Agonized parents deal with a son’s incurable illness in ‘Jasper’ at Off-Broadway’s Pershing Square Signature Center

Winner of the TRU New Voices Award in 2018, Jasper, written by Grant MacDermott and produced by Yonder Window Theatre Company, is now making its powerful world premiere in a limited Off-Broadway engagement at the Pershing Square Signature Center. The heartrending human drama, set in the present in NYC, examines the impact on a couple dealing with their eponymous eight-year-old son’s chronic illness, in ways that put them at odds with each other and could ultimately threaten their marriage.

Jessica Pimentel and Dominic Fumusa. Photo by Russ Rowland.

Directed with full-out emotion and psychological insight by Katie McHugh, the intense three-hander is delivered with affecting realism, pain, and poignancy by an empathetic cast that believably captures the distinctive personalities of the distressed parents and their conflicting reactions to the agonizing situation – a situation that is compounded by the father’s undisclosed chance encounter and growing friendship with a stranger on the subway, which gives him a much-needed escape but exacerbates the strain on their relationship when his wife discovers the truth.

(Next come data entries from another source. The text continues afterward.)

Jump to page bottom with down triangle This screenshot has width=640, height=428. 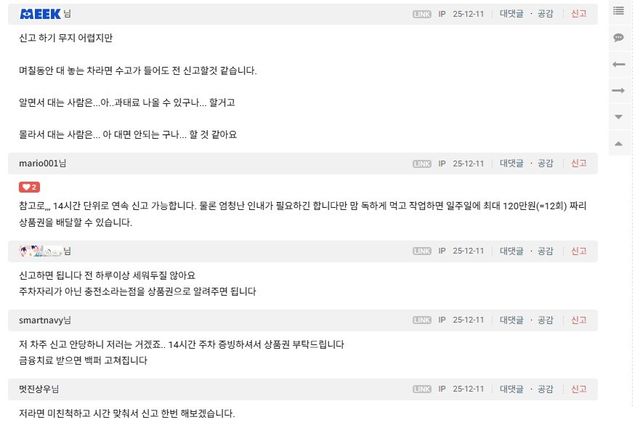618,116
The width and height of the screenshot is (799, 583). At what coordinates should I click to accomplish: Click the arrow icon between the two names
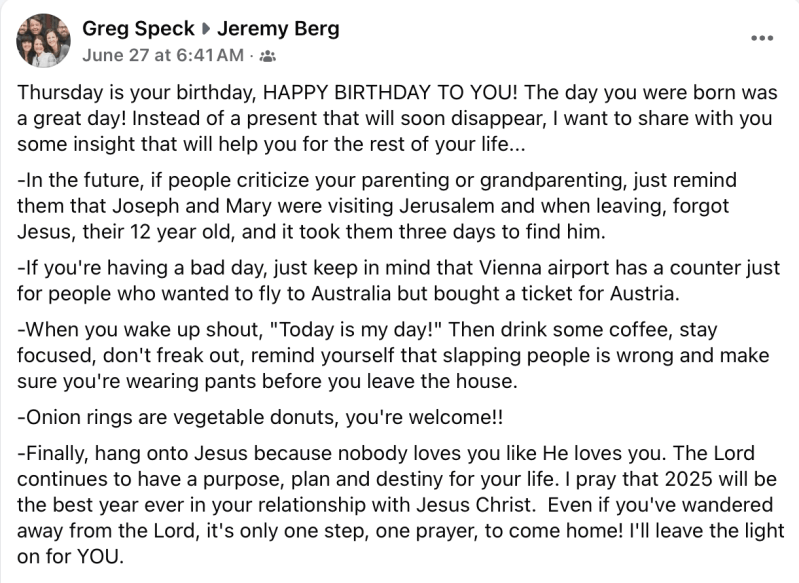click(207, 30)
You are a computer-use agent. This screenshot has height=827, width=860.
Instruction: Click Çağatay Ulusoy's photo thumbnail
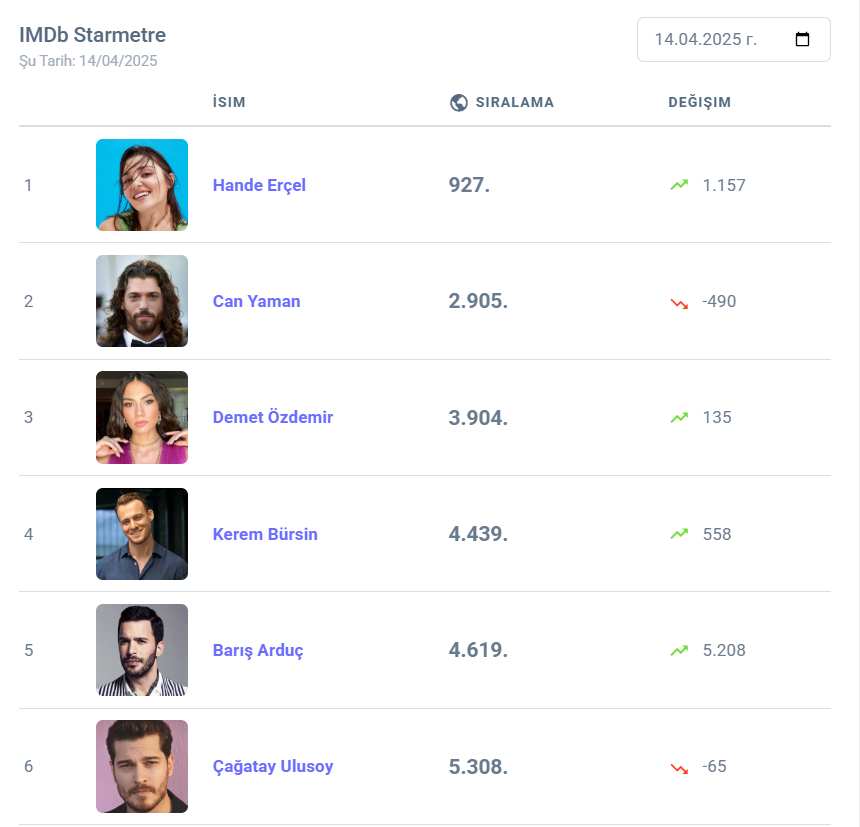point(142,766)
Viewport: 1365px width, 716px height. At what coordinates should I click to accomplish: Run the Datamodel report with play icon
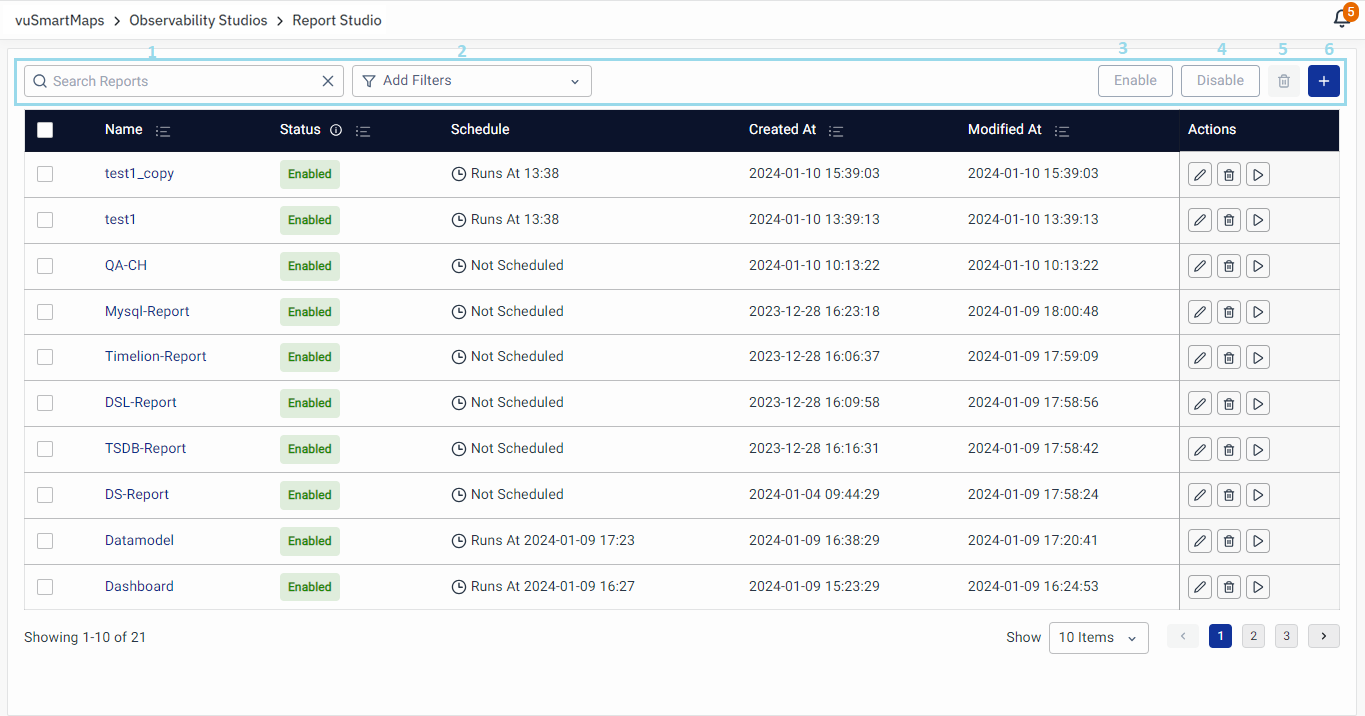[x=1258, y=541]
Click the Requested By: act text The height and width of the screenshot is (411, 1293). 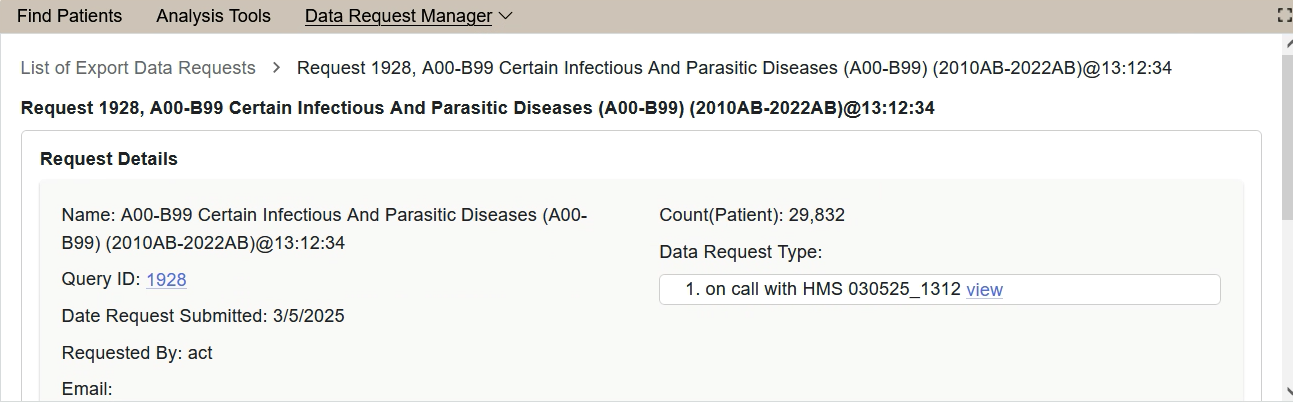(137, 353)
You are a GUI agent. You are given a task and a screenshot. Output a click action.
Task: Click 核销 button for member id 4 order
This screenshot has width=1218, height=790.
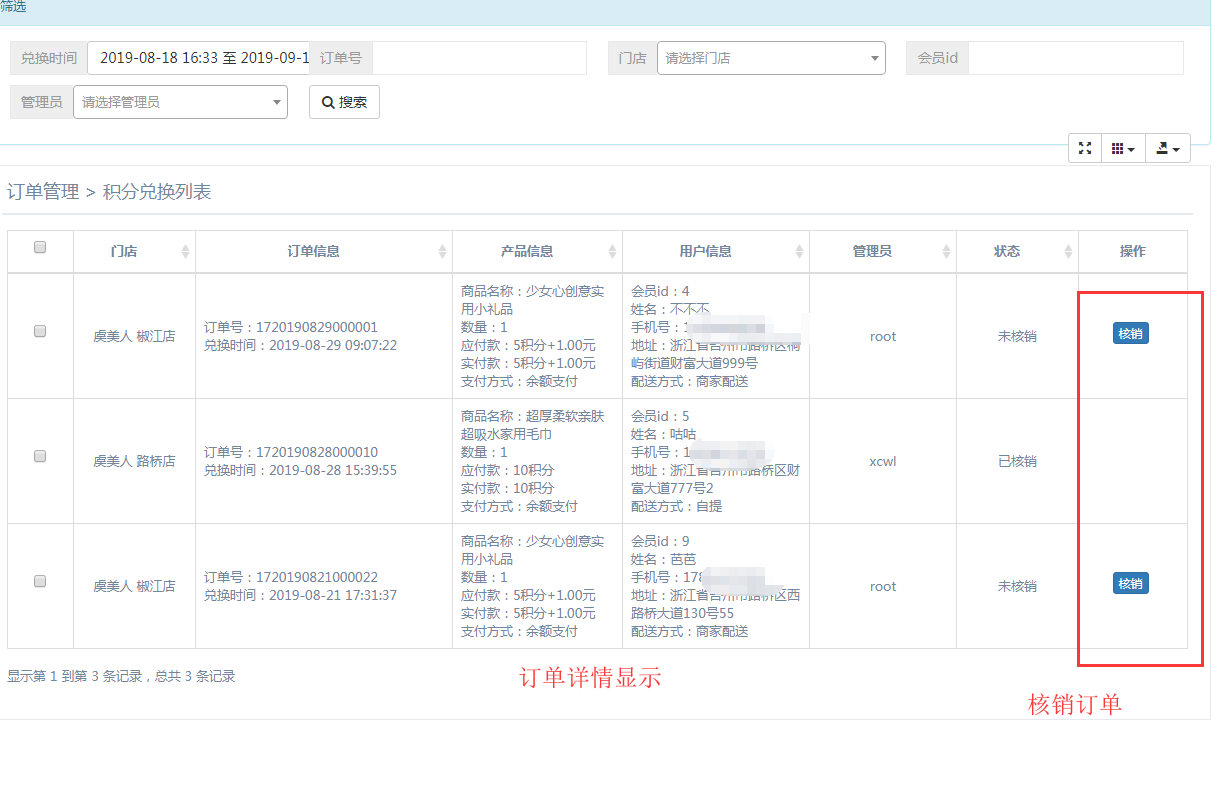click(x=1130, y=334)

Dominic Fumusa stars as Drew, a fundamentally kind and pleasant man who loves his wife and son, and tries his best to support them, but questions the quality of Jasper’s life (expected by his doctors to have died by the age of one), as well as hers and his own. Jessica Pimentel’s Andrea is a bundle of nerves and conflicted feelings, as she navigates life and family after leaving her job to take on the full-time role of Jasper’s primary caregiver. She insists that she’s happy and hopeful, occasionally dancing and joking with her husband and tenaciously pursuing experimental treatment programs for their debilitated boy. But more often she explodes with anger, suffers from exhaustion, and has largely withdrawn from conjugal relations with Drew (who would like her to consider having another child), until they find a brief passionate moment to be together (intimacy direction by Judi Lewis-Ockler) before another emergency with Jasper demands their immediate attention. Both actors are deeply moving and relatable in their outstanding three-dimensional portrayals.

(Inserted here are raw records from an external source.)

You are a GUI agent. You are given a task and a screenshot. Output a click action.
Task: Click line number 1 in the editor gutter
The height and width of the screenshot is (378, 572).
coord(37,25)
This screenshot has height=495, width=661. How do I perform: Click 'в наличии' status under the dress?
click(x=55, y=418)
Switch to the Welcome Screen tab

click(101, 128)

Dominic Fumusa and Abigail Hawk. Photo by Russ Rowland.

Rounding out the excellent cast is Abigail Hawk as Shayla, a working professional and single mother with a four-year-old son named Tyler (both he and Jasper are central to the plot but remain unseen on the stage), who unexpectedly connect with Drew on the subway and continue to meet, providing moments of respite for him and a vision of what fatherhood could be like with a healthy child. He helps her, plays with him, and bonds with them, but lies to the honest and increasingly trusting and invested Shayla about the realities of his family, and to the suspicious Andrea about where he’s been, who he’s been with, and how he’s been enjoying his time away from the pressures of their unremittingly stressful life. Hawk’s performance is engaging and animated, though some of Shayla’s actions, as written in the script, defy credibility (most notably, her arrival and interactions with Andrea in Jasper’s hospital room).

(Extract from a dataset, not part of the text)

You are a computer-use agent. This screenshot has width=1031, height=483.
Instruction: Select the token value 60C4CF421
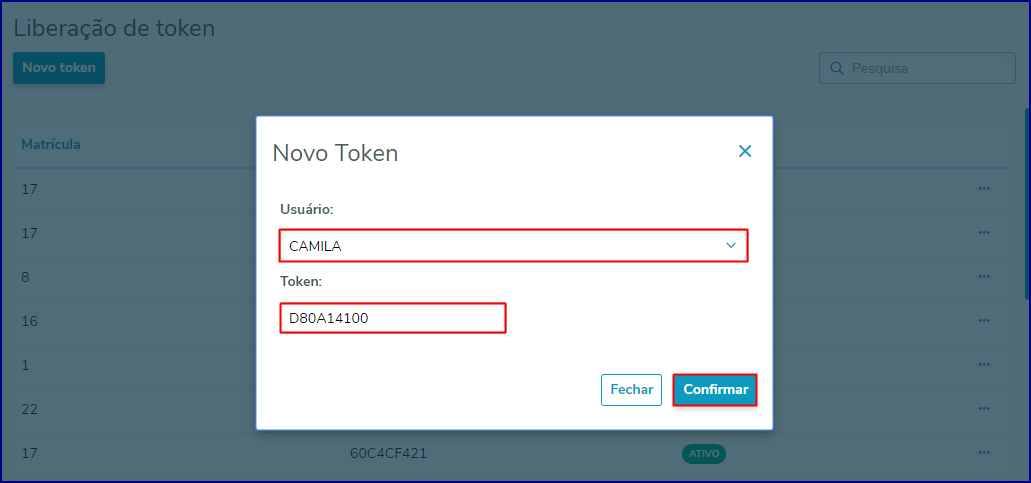coord(389,453)
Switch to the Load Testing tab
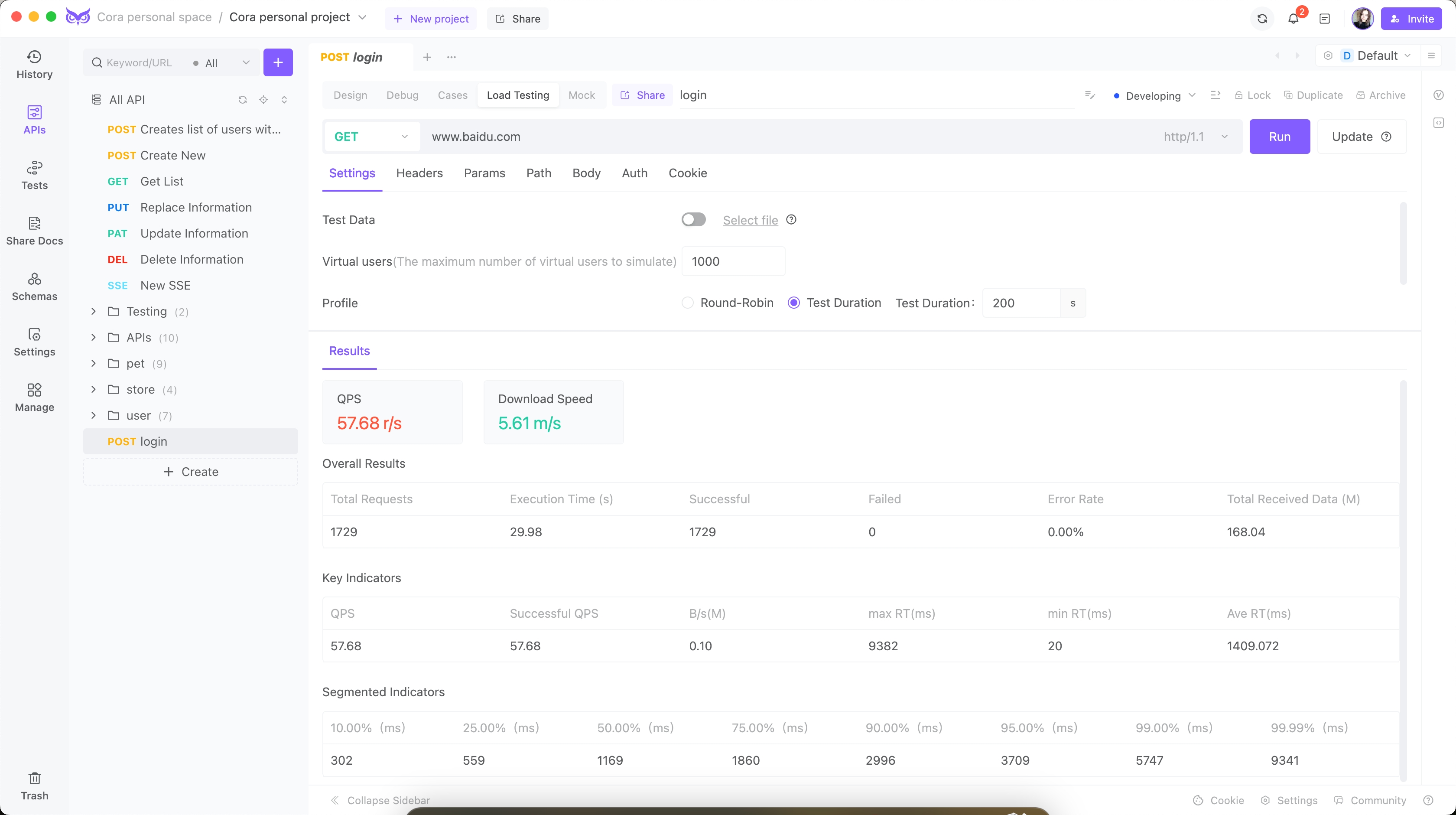The width and height of the screenshot is (1456, 815). [x=517, y=95]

The emotion-filled acting is supported by an equally expressive artistic design. Costumes by Michael Gianfrancesco readily identify the characters’ positions in the casual clothing of the stay-at-home mom Andrea, the smart outfits of the professional Shayla, and the sturdy boots, jeans, and pivotal sweatshirts of construction worker Drew. His set also effectively conveys the messiness of the central apartment of the couple, who have little time to clean while caring for their son, and easily shifts to side scenes in the subway, the park, and the hospital. Music and sound by John Gromada, and lighting by Robin A. Paterson, amplify the mood of panic triggered by Jasper’s medical crises, with silhouettes of his parents’ desperate attempts to keep him alive in the background.

Jasper offers a potent examination of the inconceivable stress on a marriage caused by the hopeless medical condition of a beloved child, with a surprise ending that leaves you wondering what the future will hold for the estranged couple. It is profoundly touching and thought-provoking, eliciting your compassion for the characters and contemplation of how you would handle a similar situation if faced with it in your own family. It’s a play that makes you care and think.

Running Time: Approximately two hours, including an intermission.

Jasper plays through Thursday, October 6, 2022, at Yonder Window Theatre Company, performing at the Alice Griffin Jewel Box Theatre, Pershing Square Signature Center, 408 West 42nd Street, NYC. For tickets (priced at $25-75, plus fees), go online.